Lo studio ha individuato farmaci testati in vari modelli preclinici

Il progetto dell’Università pisana è stato molto articolato e complesso.

«Iniziato e guidato da Piero Marchetti (già ordinario di Endocrinologia all’Università di Pisa), progressivamente ha visto coinvolte diverse altre strutture a direzione universitaria dell’Aoup». Così Mara Suleiman, ricercatrice a tempo determinato su progetto PNRR e capofila dello studio.
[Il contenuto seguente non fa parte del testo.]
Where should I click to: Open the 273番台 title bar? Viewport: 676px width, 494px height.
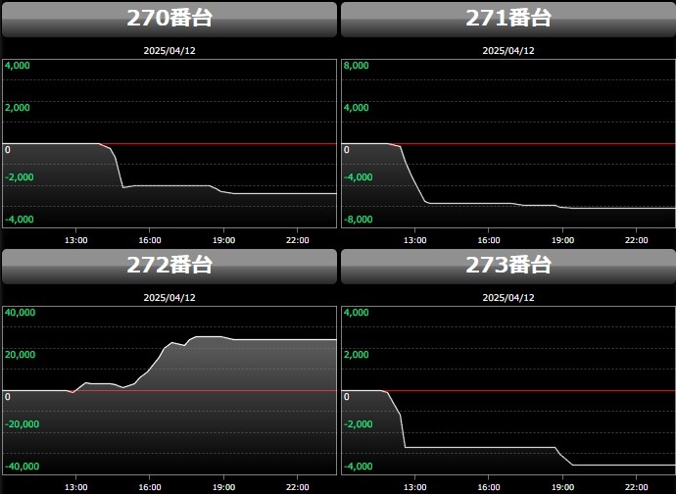point(507,266)
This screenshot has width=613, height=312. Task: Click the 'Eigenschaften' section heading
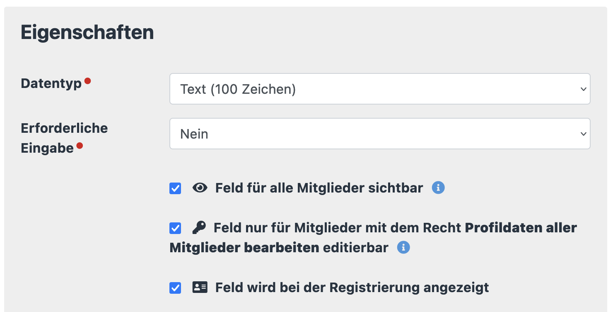(x=87, y=32)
La ricerca è stata condotta insieme ad altri centri di ricerca, tra cui:

  • Il Dipartimento di Farmacia dell’Università di Pisa.
  • La Scuola Normale Superiore.
  • Le Università di Siena e Genova.
  • I gruppi internazionali a Bruxelles, Barcellona, Lille, Losanna, Philadelphia.

«Lo studio ci ha anche permesso di individuare farmaci testati in vari modelli preclinici. Questi, agendo su alcuni specifici meccanismi infiammatori e metabolici, possono promuovere il benessere delle cellule beta, favorendo il loro recupero funzionale. E ripristinare una loro adeguata capacità di produrre e secernere insulina». Lo ha dichiarato Lorella Marselli, che ha coordinato i principali protocolli sperimentali utilizzati.

La notevole risonanza a livello internazionale dello studio

Le competenze acquisite negli anni nel Laboratorio di isole pancreatiche sono state fondamentali. «Ciò – ha spiegato Piero Marchettigrazie al connubio fra l’attività di ricerca. Questa si è svolta sotto l’egida del Dipartimento di Medicina clinica e sperimentale dell’Università di Pisa e l’attività dell’Unità operativa di Malattie metaboliche e diabetologia dell’Aoup. Lo studio sta avendo notevole risonanza a livello internazionale».

«Tutto questo a dimostrazione di quanto vivace sia la ricerca traslazionale, preclinica e clinica che si svolge in ateneo e in ospedale contemporaneamente all’attività assistenziale di alto livello». Ha concluso così Maurizia Brunetto, direttrice del Dipartimento di Medicina clinica e sperimentale di Unipi e dell’Unità operativa di Epatologia di Aoup.